時代を見る目 134 ひとりで生きる智恵(1) だまされるな、独身者

安藤理恵子
キリスト者学生会主事

 「なんでいつまでもひとりでいるんですか、もったいない」とほめて(?)くれた人がいたが、その人は私をよく知らない人だ。「人がひとりでいるのはよくないってありますよ」と兄姉は諭すが、これは聖書を部分的に強調した適用だ。話の最後に「必ずいい人が備えられてるよ」とまとめる人が多いが、よく言われる言葉のわりには聖書的根拠はない。結婚という一事に関して、人はどうして非論理的、非聖書的なアドバイスを乱発するのだろう。私たち独身者は教会の外での親切かつ無責任な励ましと責めに十分疲れている。せめて教会では、本気にしても安全な、確かな助言と希望を分かち合うものでありたい。

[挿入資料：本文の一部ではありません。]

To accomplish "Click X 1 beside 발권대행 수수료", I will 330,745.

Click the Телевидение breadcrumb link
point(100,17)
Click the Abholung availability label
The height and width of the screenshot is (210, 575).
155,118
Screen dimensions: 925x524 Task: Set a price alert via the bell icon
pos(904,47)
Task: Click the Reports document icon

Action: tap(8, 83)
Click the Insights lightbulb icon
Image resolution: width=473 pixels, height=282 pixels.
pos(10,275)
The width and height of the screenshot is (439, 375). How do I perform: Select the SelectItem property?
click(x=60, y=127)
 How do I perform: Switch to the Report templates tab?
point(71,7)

 実際、神は独身者に伴侶との出会いを確約してはいない。約束されているのは、伴侶がいてもいなくてもキリストは共におられるということと、必要なものは必ず与えられるということだ。どうなるかわからない将来への期待をむりやり鼓舞するよりも、今後数か月は必ず続くであろう自分の独身生活が、神を知る喜びとなるよう励まし合おう。ひとりでいても、いやひとりでいるからこそ、こんなに祝福を享受できる……そういう境地があることを、昔からの真理として新たに体験しようではないか。

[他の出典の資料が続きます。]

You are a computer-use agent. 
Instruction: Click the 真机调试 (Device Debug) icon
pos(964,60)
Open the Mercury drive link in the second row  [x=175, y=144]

 「孤独でいるのが寂しい、こわい」とあなたは言うだろうか。誤解してはいけない。既婚者もまた孤独なのだ。「誰かが隣にいさえすれば満足する」と今のあなたは言うだろうが、その程度のことで満足できた夫婦は人類史上一組もいない。今あなたがひとりの時に平安と喜びを得られなければ、相手を得たとしても自分のためにその人を利用するだけで、その人自身を愛することは決してできないだろう。

 独身者よ、卑屈さと自己憐憫に憩うのをやめなさい。焦りやねたみを生み出しているのは、周囲の状況や声ではなく、あなた自身の罪なのだ。そこに逃げ込んでいるかぎりあなたには真理がわからない。あなたがそこを出る決意をしなければ、だれもあなたを助けられない。あなたに信仰はあるか。神を主権者だと信じるか。ならばあなたの岐路は結婚できるかどうかではなく、今、主とともに生きるかどうかなのだ。主を、混乱した心の隅々に迎えなさい。孤独のただ中で、だれよりも孤独を正確に理解するキリストの深い励ましに出会いなさい。そのときあなたは、だれもいない部屋の中に、善意あふれる完全な助け手の存在を見いだすのだ。